Variable Selection for Structured Large Datasets
Student: Matthew Sutton
When: Friday, 17 March 2017 11:00 AM-12:00 PM
Where: GP-S Block, Level 3, Room 307
- Prof Kerrie Mengersen (Principal)
- Dr Benoit Liquet
- Kerrie Mengersen (Chair)
- Benoit Liquet
- Ian Turner
- Dale Nyholt
Over the last century, new technologies have brought about the study of large datasets in multiple disciplines, both research-based and in industry. The emergence of these large datasets has resulted in a fundamental change to traditional statistics. In traditional statistics, domain experts worked for years to provide small clean datasets for statisticians to analyse. The techniques developed for in this setting struggle to perform well for large datasets; where a large number of variables (features) may be irrelevant or there are a large number of outlying observations. In this research we consider large datasets that are common in biomedical research, typically these datasets contain observations of: genes (genomics), mRNA (transcriptomics), proteins (proteomics) and metabolites (metabolomics) and collectively are known as `Omics’ datasets (Schneider and Orchard, 2011).

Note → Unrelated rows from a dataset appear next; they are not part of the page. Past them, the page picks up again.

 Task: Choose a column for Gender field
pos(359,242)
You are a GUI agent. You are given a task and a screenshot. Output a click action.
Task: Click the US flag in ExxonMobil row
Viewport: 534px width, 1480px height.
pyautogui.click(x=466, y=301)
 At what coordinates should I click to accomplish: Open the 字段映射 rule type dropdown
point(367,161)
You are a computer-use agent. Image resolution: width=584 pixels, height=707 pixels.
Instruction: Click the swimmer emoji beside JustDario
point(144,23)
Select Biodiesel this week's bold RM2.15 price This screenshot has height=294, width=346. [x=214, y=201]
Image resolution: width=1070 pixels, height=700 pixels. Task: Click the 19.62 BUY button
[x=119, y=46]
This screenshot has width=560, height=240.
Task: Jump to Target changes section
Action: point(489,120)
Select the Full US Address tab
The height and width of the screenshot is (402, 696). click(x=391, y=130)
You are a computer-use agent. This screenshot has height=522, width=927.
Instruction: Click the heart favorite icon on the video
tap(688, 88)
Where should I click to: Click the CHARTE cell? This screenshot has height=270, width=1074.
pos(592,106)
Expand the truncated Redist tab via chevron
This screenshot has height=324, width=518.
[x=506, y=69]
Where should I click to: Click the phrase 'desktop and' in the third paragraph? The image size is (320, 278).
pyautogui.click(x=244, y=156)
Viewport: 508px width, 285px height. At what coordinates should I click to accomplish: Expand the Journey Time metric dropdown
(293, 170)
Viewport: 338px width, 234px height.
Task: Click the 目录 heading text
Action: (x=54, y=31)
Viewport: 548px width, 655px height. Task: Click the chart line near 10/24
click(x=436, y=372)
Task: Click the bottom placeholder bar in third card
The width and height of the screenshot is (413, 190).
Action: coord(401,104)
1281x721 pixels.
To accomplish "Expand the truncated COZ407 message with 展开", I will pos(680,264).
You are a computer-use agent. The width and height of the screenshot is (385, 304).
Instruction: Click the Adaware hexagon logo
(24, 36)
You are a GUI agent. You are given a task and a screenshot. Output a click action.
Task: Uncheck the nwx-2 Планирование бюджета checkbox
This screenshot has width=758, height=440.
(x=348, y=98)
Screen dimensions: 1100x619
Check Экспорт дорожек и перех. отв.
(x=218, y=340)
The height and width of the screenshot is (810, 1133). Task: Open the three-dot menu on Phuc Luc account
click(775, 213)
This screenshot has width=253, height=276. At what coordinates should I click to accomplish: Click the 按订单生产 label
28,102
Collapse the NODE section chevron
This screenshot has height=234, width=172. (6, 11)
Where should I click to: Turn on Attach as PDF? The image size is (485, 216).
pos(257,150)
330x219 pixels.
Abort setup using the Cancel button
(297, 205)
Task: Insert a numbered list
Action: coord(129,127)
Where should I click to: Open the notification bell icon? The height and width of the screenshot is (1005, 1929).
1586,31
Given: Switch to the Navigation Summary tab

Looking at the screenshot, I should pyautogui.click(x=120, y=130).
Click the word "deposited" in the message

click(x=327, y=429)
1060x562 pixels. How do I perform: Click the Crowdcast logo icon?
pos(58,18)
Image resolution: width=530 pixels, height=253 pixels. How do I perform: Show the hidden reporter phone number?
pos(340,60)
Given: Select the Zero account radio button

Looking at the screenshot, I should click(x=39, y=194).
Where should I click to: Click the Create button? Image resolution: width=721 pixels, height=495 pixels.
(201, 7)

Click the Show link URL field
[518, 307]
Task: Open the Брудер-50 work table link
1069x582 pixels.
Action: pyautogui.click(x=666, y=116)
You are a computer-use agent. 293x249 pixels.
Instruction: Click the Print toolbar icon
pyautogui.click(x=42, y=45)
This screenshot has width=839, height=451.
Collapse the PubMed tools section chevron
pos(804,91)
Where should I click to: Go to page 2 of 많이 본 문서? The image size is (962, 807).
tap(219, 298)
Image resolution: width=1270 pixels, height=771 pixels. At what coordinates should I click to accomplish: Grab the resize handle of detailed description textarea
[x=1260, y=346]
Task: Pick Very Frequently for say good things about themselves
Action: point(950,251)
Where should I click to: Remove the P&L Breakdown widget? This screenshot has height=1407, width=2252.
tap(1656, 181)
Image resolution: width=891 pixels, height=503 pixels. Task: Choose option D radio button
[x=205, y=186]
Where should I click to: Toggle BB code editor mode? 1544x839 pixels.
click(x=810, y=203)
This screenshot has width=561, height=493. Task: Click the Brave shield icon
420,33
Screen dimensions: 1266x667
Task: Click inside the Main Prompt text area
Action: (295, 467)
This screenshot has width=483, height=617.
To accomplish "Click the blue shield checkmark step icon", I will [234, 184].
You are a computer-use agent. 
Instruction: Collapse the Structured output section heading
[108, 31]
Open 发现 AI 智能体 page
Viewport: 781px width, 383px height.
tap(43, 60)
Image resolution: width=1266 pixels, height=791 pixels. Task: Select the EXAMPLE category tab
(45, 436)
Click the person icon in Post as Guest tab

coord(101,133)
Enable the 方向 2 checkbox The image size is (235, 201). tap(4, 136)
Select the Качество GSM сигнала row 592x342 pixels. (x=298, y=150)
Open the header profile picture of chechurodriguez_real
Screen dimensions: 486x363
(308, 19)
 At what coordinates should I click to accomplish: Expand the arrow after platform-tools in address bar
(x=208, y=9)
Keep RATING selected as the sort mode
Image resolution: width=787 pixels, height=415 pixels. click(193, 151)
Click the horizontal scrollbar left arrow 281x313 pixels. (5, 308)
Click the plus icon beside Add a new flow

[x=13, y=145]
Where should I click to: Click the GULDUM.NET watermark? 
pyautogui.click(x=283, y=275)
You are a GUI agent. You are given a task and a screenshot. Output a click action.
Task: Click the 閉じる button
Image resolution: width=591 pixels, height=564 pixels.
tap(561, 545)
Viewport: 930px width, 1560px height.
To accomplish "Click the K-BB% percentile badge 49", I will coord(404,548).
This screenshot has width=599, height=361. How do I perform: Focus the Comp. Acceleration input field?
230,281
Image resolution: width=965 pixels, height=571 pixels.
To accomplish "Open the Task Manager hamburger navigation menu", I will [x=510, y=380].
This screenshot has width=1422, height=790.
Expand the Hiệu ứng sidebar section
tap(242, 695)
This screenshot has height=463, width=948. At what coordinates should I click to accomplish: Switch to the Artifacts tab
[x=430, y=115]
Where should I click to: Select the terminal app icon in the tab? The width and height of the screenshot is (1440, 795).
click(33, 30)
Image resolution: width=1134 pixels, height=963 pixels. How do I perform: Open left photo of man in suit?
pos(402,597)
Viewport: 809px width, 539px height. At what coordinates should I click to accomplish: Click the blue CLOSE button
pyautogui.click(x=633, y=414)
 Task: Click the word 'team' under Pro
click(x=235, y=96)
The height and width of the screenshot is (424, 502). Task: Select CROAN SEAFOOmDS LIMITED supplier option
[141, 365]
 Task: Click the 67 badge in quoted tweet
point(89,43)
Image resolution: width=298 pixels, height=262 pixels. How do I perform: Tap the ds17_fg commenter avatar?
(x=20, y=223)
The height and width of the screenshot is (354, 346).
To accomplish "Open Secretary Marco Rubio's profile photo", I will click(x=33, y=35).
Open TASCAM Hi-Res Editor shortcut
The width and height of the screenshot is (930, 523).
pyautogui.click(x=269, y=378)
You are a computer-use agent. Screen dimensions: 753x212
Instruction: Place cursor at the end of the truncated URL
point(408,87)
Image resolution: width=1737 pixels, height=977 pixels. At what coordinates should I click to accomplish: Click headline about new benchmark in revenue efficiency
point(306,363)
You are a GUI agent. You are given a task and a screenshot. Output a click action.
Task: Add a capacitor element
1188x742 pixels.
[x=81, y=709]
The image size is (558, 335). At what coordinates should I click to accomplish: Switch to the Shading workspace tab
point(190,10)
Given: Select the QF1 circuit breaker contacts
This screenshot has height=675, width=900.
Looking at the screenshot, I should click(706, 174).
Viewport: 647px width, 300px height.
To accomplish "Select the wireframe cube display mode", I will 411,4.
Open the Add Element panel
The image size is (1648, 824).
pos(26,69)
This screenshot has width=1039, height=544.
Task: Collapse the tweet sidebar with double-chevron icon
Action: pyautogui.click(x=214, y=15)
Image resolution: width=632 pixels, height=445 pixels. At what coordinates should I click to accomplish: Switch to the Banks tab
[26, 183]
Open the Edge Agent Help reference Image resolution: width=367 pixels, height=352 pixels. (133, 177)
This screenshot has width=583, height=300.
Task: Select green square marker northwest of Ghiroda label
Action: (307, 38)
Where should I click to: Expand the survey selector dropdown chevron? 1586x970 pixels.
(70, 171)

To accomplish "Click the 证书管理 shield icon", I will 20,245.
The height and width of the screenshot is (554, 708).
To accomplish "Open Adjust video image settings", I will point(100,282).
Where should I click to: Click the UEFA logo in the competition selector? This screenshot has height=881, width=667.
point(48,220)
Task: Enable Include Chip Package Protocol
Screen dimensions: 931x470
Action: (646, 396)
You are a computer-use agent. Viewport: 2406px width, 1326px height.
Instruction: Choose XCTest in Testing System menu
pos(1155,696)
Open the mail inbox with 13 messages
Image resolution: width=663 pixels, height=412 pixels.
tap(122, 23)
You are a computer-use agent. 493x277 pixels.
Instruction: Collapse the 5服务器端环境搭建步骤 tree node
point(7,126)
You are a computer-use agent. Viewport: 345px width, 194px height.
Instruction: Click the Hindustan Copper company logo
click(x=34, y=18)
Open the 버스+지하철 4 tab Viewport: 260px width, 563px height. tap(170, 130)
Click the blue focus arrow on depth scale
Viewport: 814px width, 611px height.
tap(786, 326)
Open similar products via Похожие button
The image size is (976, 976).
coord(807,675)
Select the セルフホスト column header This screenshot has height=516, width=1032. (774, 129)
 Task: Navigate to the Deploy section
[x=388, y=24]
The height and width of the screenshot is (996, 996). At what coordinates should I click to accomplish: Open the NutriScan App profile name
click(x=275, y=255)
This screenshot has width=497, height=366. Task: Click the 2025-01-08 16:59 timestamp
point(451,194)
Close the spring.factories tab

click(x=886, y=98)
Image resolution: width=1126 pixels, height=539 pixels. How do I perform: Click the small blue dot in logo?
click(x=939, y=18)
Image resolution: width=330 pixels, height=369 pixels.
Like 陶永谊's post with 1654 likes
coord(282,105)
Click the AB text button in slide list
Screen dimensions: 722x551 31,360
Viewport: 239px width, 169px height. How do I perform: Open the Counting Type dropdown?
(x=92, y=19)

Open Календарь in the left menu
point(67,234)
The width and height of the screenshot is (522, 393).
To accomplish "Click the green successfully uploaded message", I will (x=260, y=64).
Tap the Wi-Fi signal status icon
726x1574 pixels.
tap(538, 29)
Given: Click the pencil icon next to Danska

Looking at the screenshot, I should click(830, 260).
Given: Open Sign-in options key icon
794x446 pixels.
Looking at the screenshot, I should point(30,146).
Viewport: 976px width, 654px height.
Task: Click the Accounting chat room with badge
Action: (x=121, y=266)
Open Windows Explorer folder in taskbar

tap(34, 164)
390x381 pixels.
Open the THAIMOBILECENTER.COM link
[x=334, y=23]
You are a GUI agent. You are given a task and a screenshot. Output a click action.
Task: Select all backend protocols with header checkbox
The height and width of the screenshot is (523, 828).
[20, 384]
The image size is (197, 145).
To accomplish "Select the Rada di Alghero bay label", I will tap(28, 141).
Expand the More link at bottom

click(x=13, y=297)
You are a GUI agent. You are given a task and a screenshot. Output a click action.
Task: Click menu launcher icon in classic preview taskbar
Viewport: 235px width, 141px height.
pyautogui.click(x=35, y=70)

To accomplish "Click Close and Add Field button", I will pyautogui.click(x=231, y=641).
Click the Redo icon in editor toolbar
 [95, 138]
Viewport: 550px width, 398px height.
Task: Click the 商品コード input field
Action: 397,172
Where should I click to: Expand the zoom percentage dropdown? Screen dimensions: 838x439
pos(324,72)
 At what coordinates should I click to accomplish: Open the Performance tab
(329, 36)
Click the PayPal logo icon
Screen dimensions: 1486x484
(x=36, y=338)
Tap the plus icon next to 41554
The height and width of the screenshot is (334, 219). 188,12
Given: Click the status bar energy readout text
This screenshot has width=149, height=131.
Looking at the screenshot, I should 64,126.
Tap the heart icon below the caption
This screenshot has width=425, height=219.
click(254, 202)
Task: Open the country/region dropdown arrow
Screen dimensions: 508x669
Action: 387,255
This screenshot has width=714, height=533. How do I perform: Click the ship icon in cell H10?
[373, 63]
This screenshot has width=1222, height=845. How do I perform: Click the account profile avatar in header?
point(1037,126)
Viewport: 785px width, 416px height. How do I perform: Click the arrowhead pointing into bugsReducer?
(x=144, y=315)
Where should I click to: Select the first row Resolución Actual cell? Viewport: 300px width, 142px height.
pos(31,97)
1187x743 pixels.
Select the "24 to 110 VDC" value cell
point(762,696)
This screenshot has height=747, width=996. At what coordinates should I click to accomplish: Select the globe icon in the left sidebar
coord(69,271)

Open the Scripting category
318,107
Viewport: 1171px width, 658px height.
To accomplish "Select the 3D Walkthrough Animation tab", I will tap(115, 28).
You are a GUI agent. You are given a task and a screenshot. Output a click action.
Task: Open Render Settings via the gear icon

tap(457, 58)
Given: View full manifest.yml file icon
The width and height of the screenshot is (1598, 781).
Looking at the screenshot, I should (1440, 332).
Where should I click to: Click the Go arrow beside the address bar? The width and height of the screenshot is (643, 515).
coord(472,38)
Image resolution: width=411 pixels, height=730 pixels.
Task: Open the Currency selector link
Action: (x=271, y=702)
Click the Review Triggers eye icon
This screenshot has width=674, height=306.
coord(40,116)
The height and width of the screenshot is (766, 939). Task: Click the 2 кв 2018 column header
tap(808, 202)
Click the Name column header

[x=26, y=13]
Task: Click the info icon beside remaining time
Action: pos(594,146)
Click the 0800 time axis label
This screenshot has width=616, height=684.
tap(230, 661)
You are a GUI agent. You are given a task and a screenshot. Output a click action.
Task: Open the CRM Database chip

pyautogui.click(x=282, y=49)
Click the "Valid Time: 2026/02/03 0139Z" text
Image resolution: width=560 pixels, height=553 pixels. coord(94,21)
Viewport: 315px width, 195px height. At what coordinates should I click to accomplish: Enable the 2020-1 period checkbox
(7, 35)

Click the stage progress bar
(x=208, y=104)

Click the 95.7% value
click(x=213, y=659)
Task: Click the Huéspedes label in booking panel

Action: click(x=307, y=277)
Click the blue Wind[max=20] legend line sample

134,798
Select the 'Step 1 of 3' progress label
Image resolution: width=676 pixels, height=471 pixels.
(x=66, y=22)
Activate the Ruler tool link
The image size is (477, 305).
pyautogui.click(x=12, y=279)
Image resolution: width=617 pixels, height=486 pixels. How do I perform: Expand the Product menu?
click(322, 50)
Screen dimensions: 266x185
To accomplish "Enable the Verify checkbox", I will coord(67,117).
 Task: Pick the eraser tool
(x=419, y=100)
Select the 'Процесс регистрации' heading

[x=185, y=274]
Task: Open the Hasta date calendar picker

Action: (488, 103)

Variable selection plays a pivotal role in contemporary statistics and scientific discoveries for Omics datasets. These methods assume that an unknown subset of the predictors exhibit the strongest effects for the underlying system. Identifying this set of variables improves interpretation, reduces computational issues and leads to more stable inferences. While many recent approaches to variable selection have been very successful, the majority of the literature focus on models with a univariate response.
This research will develop novel methods for analysing large multivariate datasets with additional structure including: underlying group structure, repeated measures, and known strong correlations. These methods will be based on variable selection techniques developed in both frequentist and Bayesian paradigms.